Records of locating words and page items:
_ _ _
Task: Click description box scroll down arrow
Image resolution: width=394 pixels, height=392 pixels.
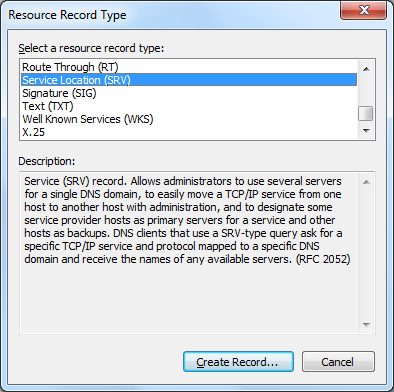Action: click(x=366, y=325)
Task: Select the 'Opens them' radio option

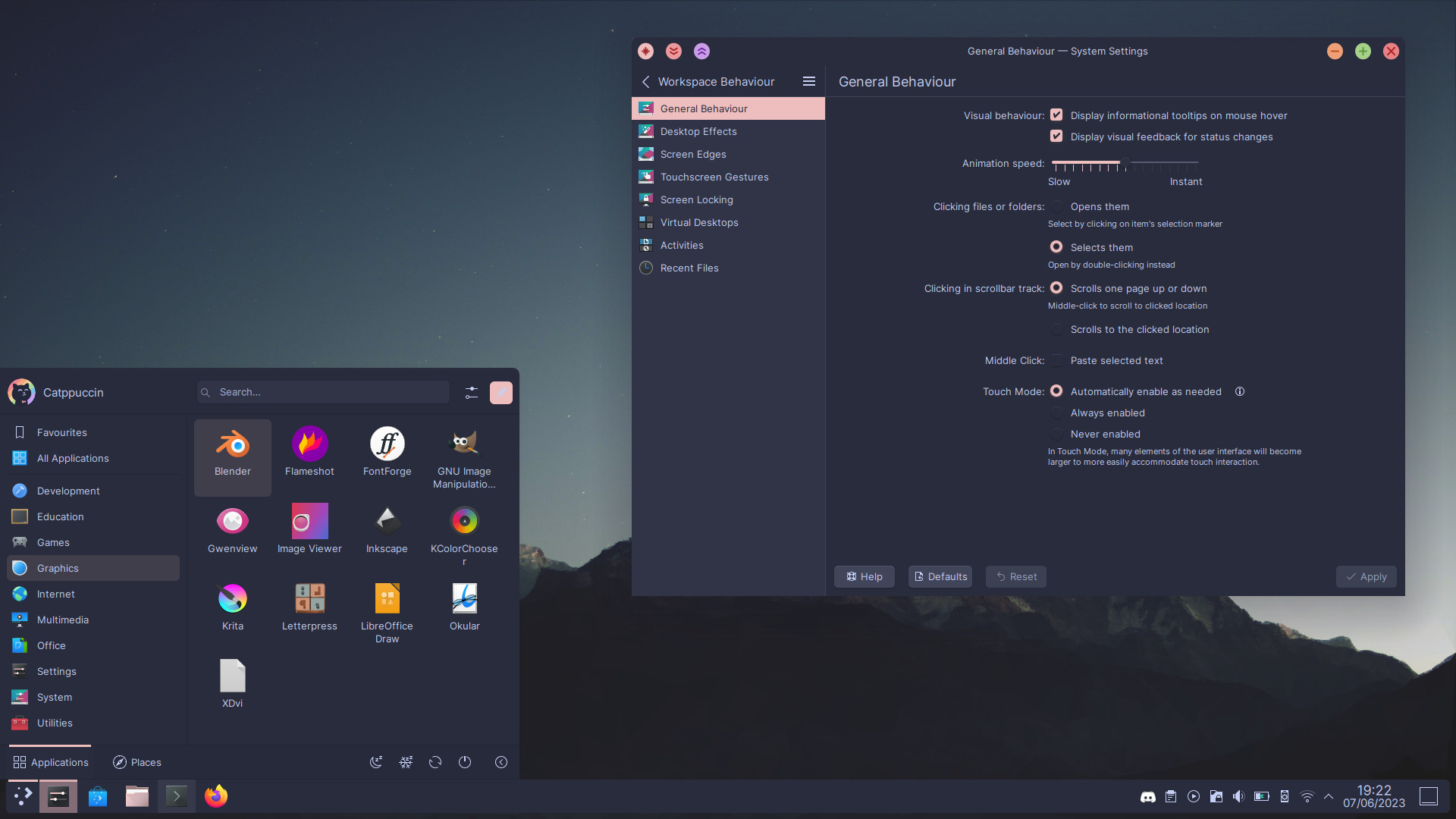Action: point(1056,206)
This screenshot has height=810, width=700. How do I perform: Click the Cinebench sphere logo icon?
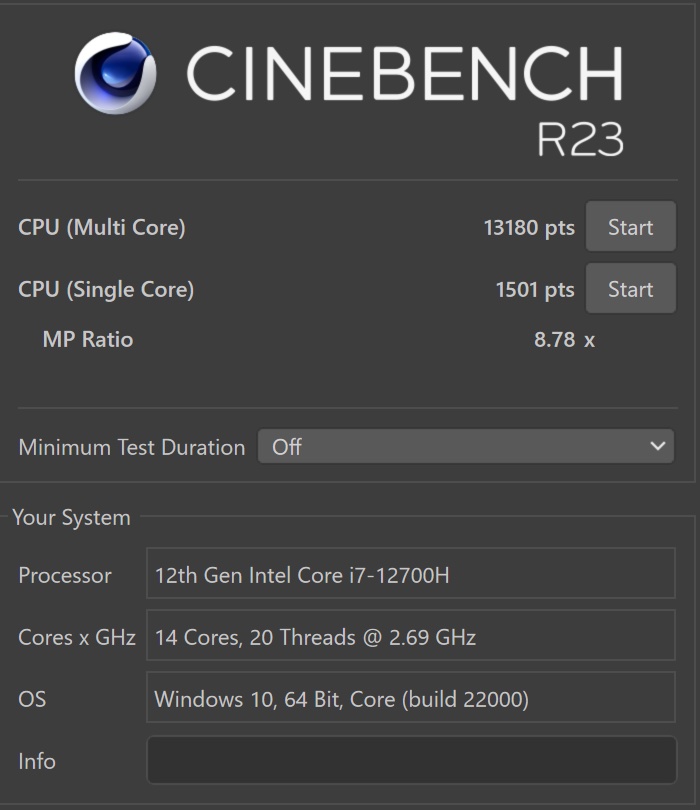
_ _ _
**PROBLEM STATEMENT**:
Set out every line of the entries above as a numbered list, skipping blank lines and leaving the pictures out.

**FINISHED EXERCISE**:
1. Task: Click description box scroll down arrow
2. Image resolution: width=394 pixels, height=392 pixels.
3. Action: click(x=366, y=325)
4. Task: Select the 'Opens them' radio option
5. Action: point(1056,206)
6. This screenshot has height=810, width=700. How do I perform: Click the Cinebench sphere logo icon?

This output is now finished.